Stored entries:
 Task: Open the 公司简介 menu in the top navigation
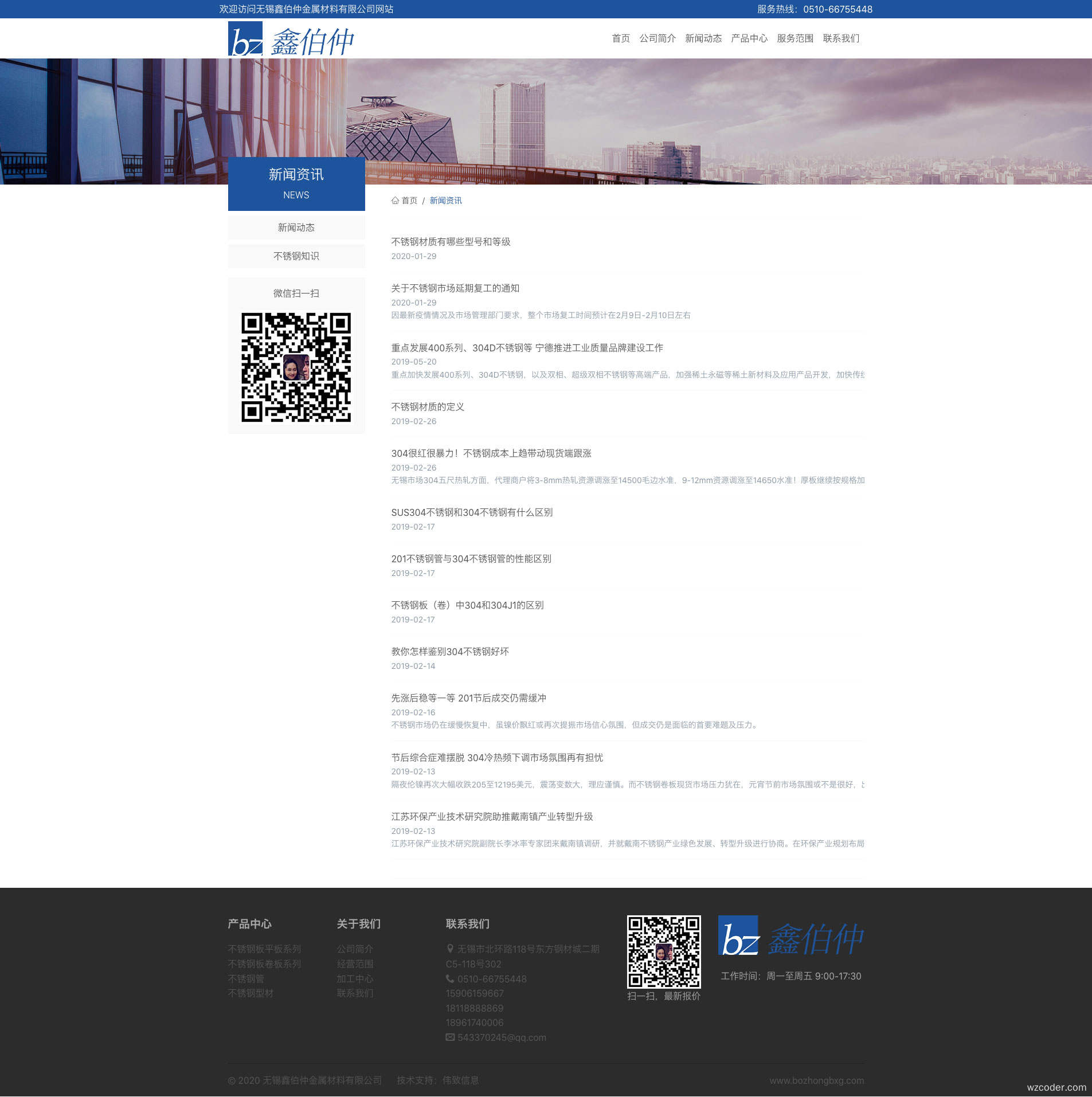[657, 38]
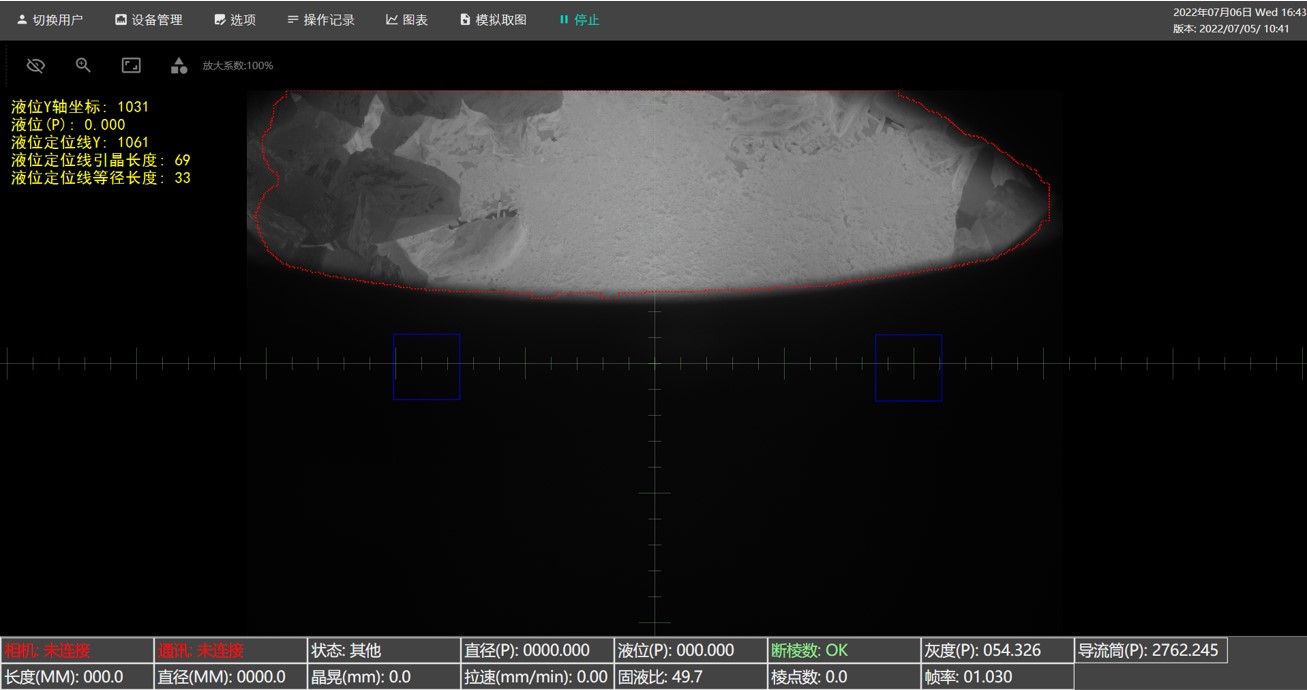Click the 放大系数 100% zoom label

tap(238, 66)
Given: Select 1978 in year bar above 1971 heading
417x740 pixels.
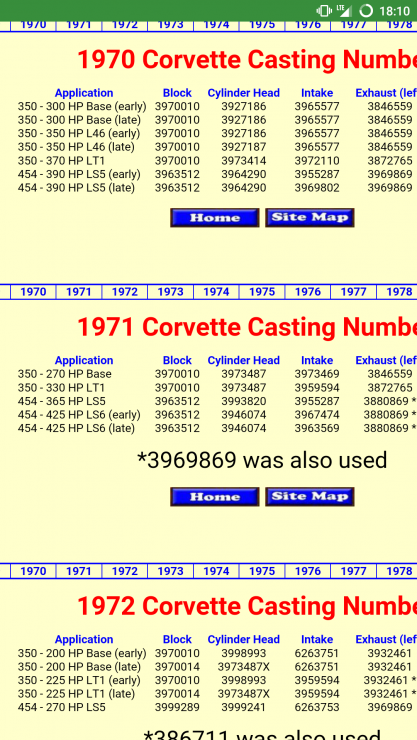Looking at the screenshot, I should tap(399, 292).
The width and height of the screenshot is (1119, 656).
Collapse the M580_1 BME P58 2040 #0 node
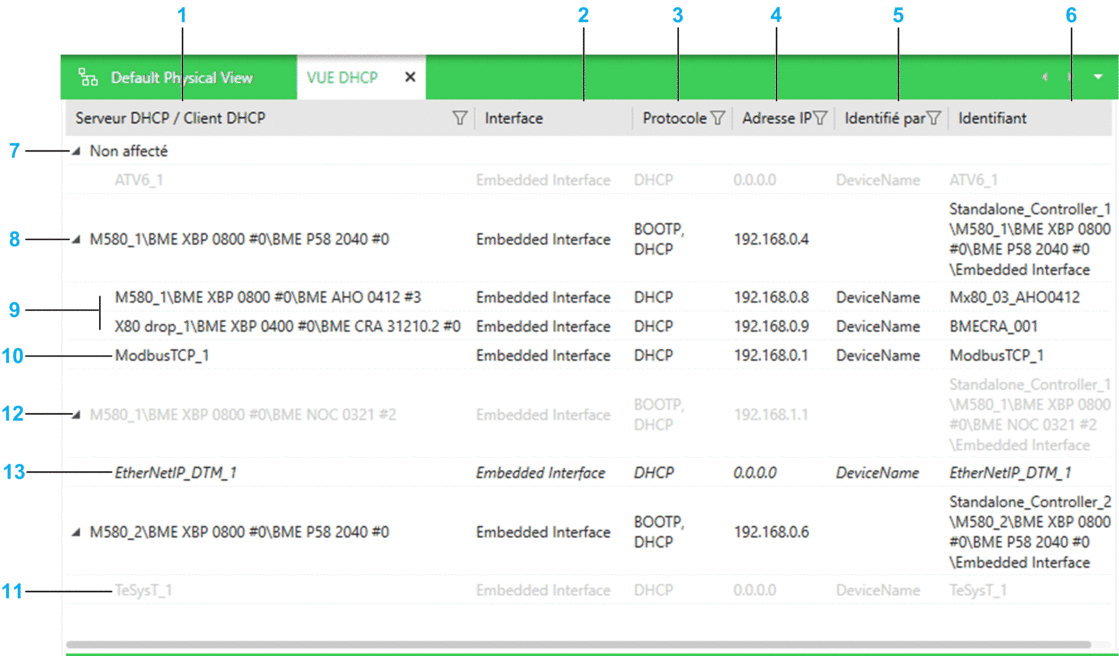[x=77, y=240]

* * *

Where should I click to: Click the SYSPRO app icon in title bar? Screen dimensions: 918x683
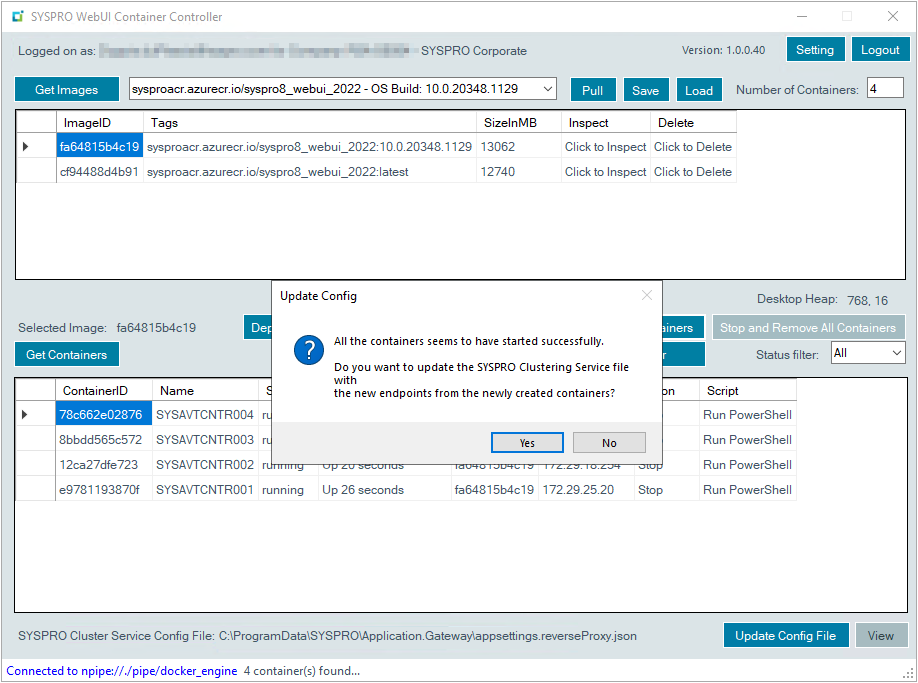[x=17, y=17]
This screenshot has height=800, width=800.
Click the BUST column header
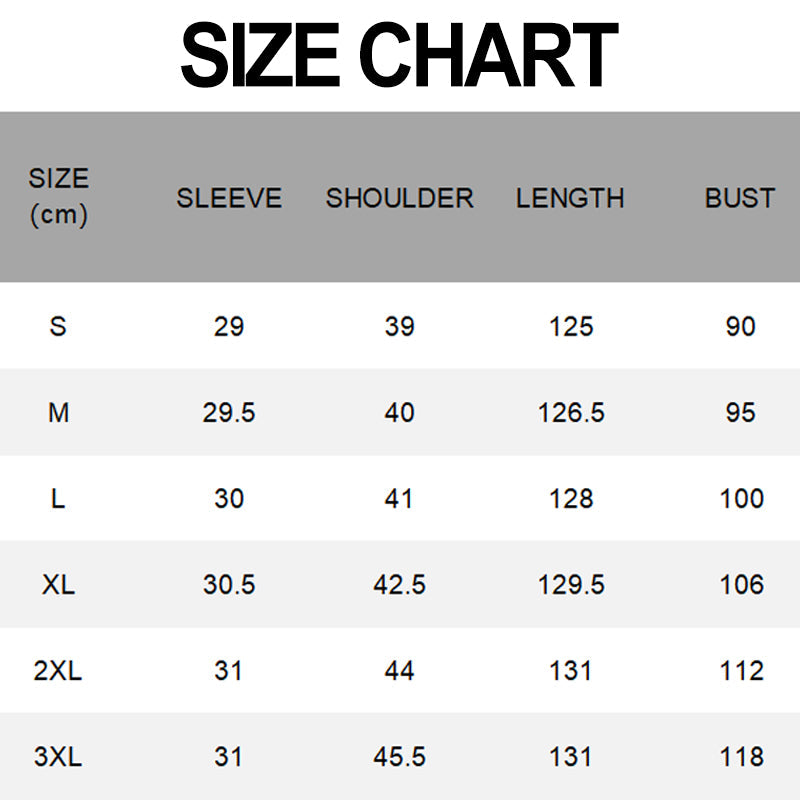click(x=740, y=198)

HOW TO COMPLETE THIS TASK:
Scan the records for the string "height" and report each line where it occurs.

RESULT:
The width and height of the screenshot is (1119, 656).
This screenshot has height=800, width=800.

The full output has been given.